A preparation method of a water-splitting electrocatalyst is as follows: 1 cm ² of stainless steel foam sheet and 1 gram of selenium powder are respectively placed in a tube furnace, and calcined at 500° C. for 2 hours under the protection of argon to obtain a selenized stainless steel foam electrolysis water catalyst;

The obtained selenized stainless steel foam was used as the working electrode, the platinum electrode was used as the counter electrode, and the silver/silver chloride electrode was used as the reference electrode. The three-electrode system was used for electrochemical analysis in 1M KOH solution. The results show that the electrocatalytic material has good hydrogen and oxygen production performance, and the overpotentials required for hydrogen production and oxygen production to reach a current density of 100mA/cm ² are 404mv and 301mv, respectively;

Example 2

The method is the same as in Example 1: ¹ cm stainless steel foam sheet and 1 gram of sodium selenate are respectively placed in a tube furnace, and calcined at 500 ° C for 2 hours under the protection of argon to obtain a selenized stainless steel foam electrolysis water catalyst;

The results show that the overpotentials required for hydrogen production and oxygen production to reach a current density of 100mA/cm ² are 420mv and 315mv, respectively;

Example 3

The method is the same as in Example 1: ¹ cm stainless steel foam sheet and 1 gram of sodium selenite are respectively placed in a tube furnace, and calcined at 500° C. for 2 hours under the protection of argon to obtain a selenized stainless steel foam electrolysis water catalyst;

The results show that the overpotentials required for hydrogen production and oxygen production to reach a current density of 100mA/cm ² are 434mv and 326mv, respectively;

Example 4

In order to investigate the influence of the calcination temperature on the performance of the catalyst, except for the temperature, other reaction conditions such as the ratio of raw materials are the same as in Example 1. The results show that increasing the temperature has an effect on improving the hydrogen production performance of electrolyzed water, but the temperature has an optimal value;

Figure 1 is the XRD pattern of the prepared electrolytic water catalytic material, from which it can be seen that the skeleton structure of the stainless steel foam is still maintained after selenization;

Figure 2 is a SEM image of the prepared electrolytic water catalytic material, from which it can be seen that the catalytic material is in a scale-like structure;

Figure 3 and Figure 4 are the HER and OER diagrams of selenized stainless steel electrolyzed water, respectively. It can be seen from the figure that the hydrogen and oxygen production performance of electrolyzed water after selenization are significantly enhanced. The overpotentials of hydrogen and oxygen production are 404mv and 301mv, respectively.

Claims (4)

1. the preparation method of a selenizing stainless steel foam electrolysis water catalysis material, it is characterised in that: by stainless steel foam substrate Calcine with selenium powder or selenate and obtain.
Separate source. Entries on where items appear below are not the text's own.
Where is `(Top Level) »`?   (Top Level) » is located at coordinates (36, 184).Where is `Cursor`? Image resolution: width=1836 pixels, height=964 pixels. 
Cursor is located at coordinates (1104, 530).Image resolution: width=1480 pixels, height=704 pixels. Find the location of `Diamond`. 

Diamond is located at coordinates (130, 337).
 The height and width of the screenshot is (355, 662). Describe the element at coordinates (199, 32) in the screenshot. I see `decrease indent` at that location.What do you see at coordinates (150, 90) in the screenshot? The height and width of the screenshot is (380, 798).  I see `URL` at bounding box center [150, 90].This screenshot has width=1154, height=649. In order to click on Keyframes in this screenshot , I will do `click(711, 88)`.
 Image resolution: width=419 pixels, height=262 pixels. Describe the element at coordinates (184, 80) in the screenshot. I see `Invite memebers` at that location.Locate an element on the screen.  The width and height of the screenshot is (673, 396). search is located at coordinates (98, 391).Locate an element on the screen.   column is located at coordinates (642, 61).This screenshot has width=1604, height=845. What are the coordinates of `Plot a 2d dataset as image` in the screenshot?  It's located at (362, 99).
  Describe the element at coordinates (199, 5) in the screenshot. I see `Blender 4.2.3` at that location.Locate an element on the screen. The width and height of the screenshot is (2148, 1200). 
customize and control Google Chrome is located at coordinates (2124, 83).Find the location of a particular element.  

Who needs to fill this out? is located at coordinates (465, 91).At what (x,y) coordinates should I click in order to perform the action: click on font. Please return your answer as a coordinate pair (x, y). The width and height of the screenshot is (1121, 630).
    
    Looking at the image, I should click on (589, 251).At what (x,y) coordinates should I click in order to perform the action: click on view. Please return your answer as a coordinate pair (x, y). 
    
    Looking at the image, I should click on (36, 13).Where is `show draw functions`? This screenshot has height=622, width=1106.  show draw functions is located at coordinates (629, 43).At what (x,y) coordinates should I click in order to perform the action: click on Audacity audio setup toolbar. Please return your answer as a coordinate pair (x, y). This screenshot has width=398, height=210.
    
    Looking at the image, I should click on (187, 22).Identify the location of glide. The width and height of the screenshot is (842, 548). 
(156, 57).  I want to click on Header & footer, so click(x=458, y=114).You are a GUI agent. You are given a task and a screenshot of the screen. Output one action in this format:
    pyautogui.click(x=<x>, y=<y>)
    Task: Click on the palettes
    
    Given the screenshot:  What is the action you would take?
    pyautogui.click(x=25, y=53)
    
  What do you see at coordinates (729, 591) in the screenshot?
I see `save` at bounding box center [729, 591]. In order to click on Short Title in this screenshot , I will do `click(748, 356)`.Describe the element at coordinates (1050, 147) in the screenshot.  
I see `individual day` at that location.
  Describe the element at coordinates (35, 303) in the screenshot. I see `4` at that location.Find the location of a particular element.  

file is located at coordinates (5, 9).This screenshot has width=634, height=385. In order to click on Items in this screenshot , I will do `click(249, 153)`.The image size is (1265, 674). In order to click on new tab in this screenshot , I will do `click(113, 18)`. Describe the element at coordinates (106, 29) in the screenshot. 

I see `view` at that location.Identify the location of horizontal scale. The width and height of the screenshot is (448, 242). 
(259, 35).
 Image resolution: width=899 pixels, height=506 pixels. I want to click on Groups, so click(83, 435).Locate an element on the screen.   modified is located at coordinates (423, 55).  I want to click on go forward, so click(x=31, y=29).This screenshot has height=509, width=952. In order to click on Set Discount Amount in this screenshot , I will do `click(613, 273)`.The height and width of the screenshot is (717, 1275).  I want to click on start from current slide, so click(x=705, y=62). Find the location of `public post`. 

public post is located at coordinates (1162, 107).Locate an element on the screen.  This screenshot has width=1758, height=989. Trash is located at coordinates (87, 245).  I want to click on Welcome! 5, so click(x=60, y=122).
Method the most according to claim 1, it is characterised in that calcining heat is 300-600 DEG C, is incubated 1-5 hour.

3. according to method described in claim 1 and 2, it is characterised in that selenate includes sodium selenate, potassium selenate, sodium selenite and Asia The selenates such as potassium selenate.

4. the electrocatalyst materials prepared according to method described in claims 1 to 3, it is characterised in that this catalysis material can be used for electricity The full decomposition of catalytic decomposition Aquatic product hydrogen, product oxygen and water.